## WHAT NEEDS TO BE DONE
Every line from the one containing "You are a computer-use agent." through the last line below should be reproduced exactly; please include nothing else.

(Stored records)
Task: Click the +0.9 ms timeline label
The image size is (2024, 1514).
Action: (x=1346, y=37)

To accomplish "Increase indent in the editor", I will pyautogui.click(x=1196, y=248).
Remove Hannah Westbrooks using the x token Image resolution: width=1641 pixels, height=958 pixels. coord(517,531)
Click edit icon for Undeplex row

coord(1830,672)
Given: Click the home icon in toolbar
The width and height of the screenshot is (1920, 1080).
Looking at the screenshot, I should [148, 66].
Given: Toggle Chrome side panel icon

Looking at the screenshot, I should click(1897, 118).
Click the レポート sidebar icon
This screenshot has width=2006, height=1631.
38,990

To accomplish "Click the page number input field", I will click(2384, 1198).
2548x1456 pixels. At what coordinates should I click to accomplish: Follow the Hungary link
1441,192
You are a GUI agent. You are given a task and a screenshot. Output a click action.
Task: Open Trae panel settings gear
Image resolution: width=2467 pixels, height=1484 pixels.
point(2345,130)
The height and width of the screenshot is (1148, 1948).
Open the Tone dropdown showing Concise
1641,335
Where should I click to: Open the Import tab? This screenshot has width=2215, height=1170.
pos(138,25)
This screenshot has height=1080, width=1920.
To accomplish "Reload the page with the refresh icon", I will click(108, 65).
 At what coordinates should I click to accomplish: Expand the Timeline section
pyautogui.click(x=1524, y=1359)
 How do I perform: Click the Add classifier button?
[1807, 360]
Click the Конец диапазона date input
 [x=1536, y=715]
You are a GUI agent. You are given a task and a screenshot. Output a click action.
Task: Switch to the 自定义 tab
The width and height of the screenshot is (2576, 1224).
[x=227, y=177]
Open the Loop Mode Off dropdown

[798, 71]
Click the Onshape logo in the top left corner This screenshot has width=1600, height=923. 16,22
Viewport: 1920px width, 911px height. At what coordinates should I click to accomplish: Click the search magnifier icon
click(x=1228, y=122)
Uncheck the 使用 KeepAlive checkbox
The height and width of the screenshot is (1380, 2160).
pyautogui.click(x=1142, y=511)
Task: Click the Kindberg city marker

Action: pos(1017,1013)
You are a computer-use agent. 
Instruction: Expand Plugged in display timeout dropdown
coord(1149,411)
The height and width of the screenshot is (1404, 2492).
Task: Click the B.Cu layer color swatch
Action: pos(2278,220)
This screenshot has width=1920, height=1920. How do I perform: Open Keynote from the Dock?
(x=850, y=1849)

## EXERCISE RESULT
You are a computer-use agent. 
Instruction: Expand Plugged in display timeout dropdown
coord(1149,411)
The height and width of the screenshot is (1404, 2492).
Task: Click the B.Cu layer color swatch
Action: pos(2278,220)
This screenshot has width=1920, height=1920. How do I perform: Open Keynote from the Dock?
(x=850, y=1849)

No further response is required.